Pascal Pesh : “Nous voulons accélérer la convergence entre les prestations humaines et à base de technologie”
L’entreprise a investi et s’est organisée pour devenir un intégrateur de solutions de sécurité, affirme Pascal Pech, directeur général d’Onet Sécurité depuis juillet dernier (voir ETS n°657 et 658), au cours d’un entretien exclusif accordé à En Toute Sécurité.
« Notre ambition consiste à nous positionner comme un expert, avec l’innovation comme catalyseur, et d’être encore plus attentifs aux besoins rée ls des clients », déclare le dirigeant en annonçant la création d’un pôle ingénierie qui travaille sur des offres globales. Composé de sept personnes, il est dirigé par Geoffroy Brualla, qui vient de rejoindre le groupe après avoir mis en sommeil la société de conseil Anterisk qu’il avait fondé à Marseille fin 2016.
« Notre démarche se fonde sur une meilleure analyse des risques encourus par nos clients pour leur proposer une offre mieux adaptée », affirme le directeur général qui est également président du SNES. Ce pôle ingénierie, qui rassemble des expertises métiers et des compétences en technologies, ne va pas seulement proposer des solutions pour des grands comptes, mais aussi pour des entreprises de taille intermédiaire. Ce type de prestation est encore marginal dans le volume d’affaires, mais l’objectif est d’augmenter cette part « significativement, notamment en accélérant la convergence entre l’humain et les technologies ».
Cette évolution passera aussi par une amplification des synergies sur le plan commercial avec les autres activités du groupe Onet, qui est également présent dans la propreté, la logistique, les services aéroportuaires et le recrutement. De même, un renforcement des connaissances mutuelles avec les autres divisions sera recherché. Onet Sécurité dispose de 11 agences en sécurité électronique et de 18 dans le gardiennage, qui bénéficient du support de sa maison-mère pour les fonctions administratives et commerciales.
Onet Sécurité, qui emploie environ 6 000 salariés, a recruté une directrice commerciale, Florence Bigé, venue de chez Otis, ce qui correspond à une création de poste puisque cette fonction était jusqu’ici partagée par une personne travaillant également pour la division propreté.
Stratégie de partenariats
« Notre stratégie s’appuiera peut-être sur des acquisitions pour ajouter de nouvelles expertises mais surtout sur des partenariats, pour devenir un architecte global », explique Pascal Pech qui est par exemple sur le point de s’associer à un constructeur de drones autonomes. Par ailleurs, à l’issue d’un travail de deux ans et d’un investissement supérieur à 0,25 M€, Onet Sécurité a développé Exosphère, la combinaison d’un PC mobile installé dans un véhicule utilitaire et d’un aérostat de surveillance, conçu par ANSE, placé à 150 m de hauteur et équipé de caméras. Proposée à la location, elle est dédiée à la gestion de crise ou de grands événements et aux vastes sites industriels. Ce concept a été retenu par la ville de Marseille, un site de retraitement nucléaire, une course automobile et un jumping équestre.

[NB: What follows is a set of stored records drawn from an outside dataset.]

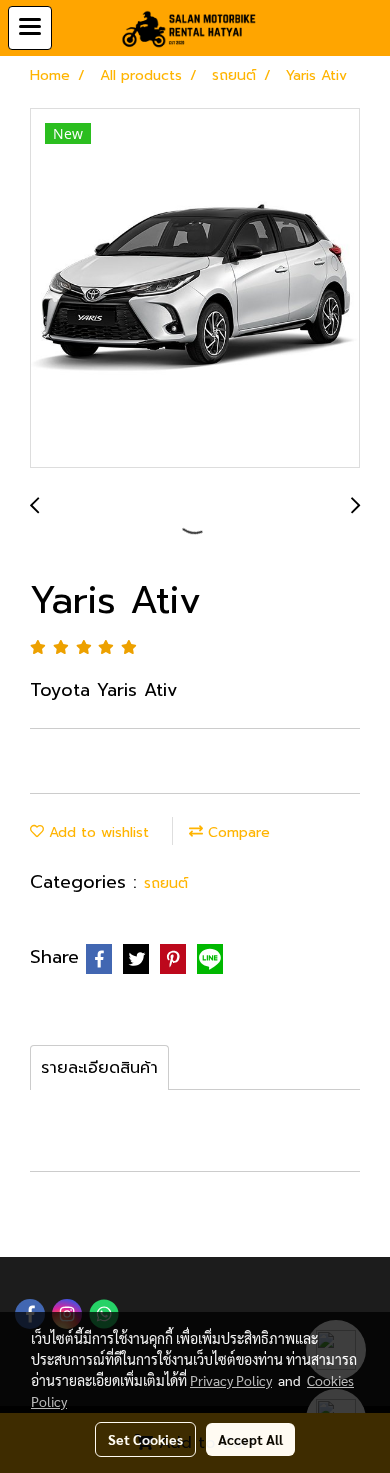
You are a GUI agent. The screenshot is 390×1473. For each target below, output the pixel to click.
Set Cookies (145, 1439)
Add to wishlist (96, 832)
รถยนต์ (166, 883)
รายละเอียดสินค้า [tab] (99, 1068)
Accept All (250, 1439)
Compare (236, 832)
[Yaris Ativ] (195, 289)
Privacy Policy (231, 1380)
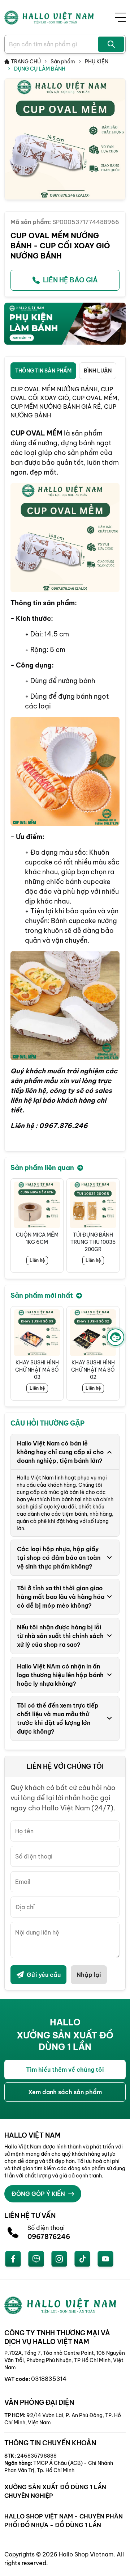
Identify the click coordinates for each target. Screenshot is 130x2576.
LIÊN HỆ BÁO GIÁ (70, 280)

« Nous ne faisons pas la course au chiffre d’affaires : nous souhaitons signer des contrats à valeur ajoutée qui génèrent suffisamment de marge pour réinvestir en formation, management et innovation », affirme le directeur général. Pour 2018, Onet Sécurité « a subi comme ses confrères un affaissement de sa marge, notamment en raison de la réintégration du CICE », précise-t-il.
Selon les premières estimations, qui s’avèrent « plutôt satisfaisantes », le CA s’est inscrit à 252 M€ en 2018, dont 170 M€ en gardiennage (contre 158,4 M€ en 2017), 70 M€ en sécurité par sa filiale Telem (contre 61 M€ l’année précédente, voir ETS n°652) et 12 M€ pour l’accueil, avec une activité stable. Parmi les nouveaux contrats, on peut citer la reconduction de l’accord avec la centrale d’achats publics Ugap, la sûreté d’Iter, et la sécurité incendie du tunnel sous la Manche. En revanche, le consortium auquel appartient Onet Sécurité n’a pas été retenu, à l’automne dernier, pour la reconduction des prestations de télésurveillance des détenus. La fin de ce contrat d’environ 1 M€ s’effectue actuellement.
« 2019 sera une année de consolidation et de recentrage pour le gardiennage, tandis que nous diversifierons davantage Telem hors de son métier historique de la banque », souligne Pascal Pech. Le développement international n’est pas considéré comme une priorité. Une réflexion stratégique est en cours sur les activités à développer, comme le vidéoguarding, la sûreté aéroportuaire et la protection rapprochée.